— Your task —
Copy the listing below line for line, with nothing changed.
___
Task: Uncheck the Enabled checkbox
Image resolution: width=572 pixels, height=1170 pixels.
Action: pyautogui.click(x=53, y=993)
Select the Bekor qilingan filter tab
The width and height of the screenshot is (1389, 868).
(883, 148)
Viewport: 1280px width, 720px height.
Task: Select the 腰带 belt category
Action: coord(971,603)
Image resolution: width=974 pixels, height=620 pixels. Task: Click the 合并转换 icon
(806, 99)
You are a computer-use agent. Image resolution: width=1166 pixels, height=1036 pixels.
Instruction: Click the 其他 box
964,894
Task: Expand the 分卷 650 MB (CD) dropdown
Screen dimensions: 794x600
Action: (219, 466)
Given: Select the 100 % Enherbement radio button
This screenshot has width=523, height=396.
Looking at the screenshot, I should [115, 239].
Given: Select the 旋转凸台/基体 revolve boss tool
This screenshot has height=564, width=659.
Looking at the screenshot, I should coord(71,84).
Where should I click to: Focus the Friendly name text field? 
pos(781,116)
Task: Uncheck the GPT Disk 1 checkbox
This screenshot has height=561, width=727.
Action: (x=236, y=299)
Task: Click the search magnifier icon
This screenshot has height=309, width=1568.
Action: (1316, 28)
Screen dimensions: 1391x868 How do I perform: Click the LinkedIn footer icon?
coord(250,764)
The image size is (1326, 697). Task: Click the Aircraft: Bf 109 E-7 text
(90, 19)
___
— Response for this exercise —
Task: Uncheck the Enabled checkbox
Image resolution: width=572 pixels, height=1170 pixels.
Action: pyautogui.click(x=53, y=993)
Select the Bekor qilingan filter tab
The width and height of the screenshot is (1389, 868).
(883, 148)
Viewport: 1280px width, 720px height.
Task: Select the 腰带 belt category
Action: coord(971,603)
Image resolution: width=974 pixels, height=620 pixels. Task: Click the 合并转换 icon
(806, 99)
You are a computer-use agent. Image resolution: width=1166 pixels, height=1036 pixels.
Instruction: Click the 其他 box
964,894
Task: Expand the 分卷 650 MB (CD) dropdown
Screen dimensions: 794x600
Action: (219, 466)
Given: Select the 100 % Enherbement radio button
This screenshot has width=523, height=396.
Looking at the screenshot, I should [115, 239].
Given: Select the 旋转凸台/基体 revolve boss tool
This screenshot has height=564, width=659.
Looking at the screenshot, I should coord(71,84).
Where should I click to: Focus the Friendly name text field? 
pos(781,116)
Task: Uncheck the GPT Disk 1 checkbox
This screenshot has height=561, width=727.
Action: (x=236, y=299)
Task: Click the search magnifier icon
This screenshot has height=309, width=1568.
Action: (1316, 28)
Screen dimensions: 1391x868 How do I perform: Click the LinkedIn footer icon?
coord(250,764)
The image size is (1326, 697). Task: Click the Aircraft: Bf 109 E-7 text
(90, 19)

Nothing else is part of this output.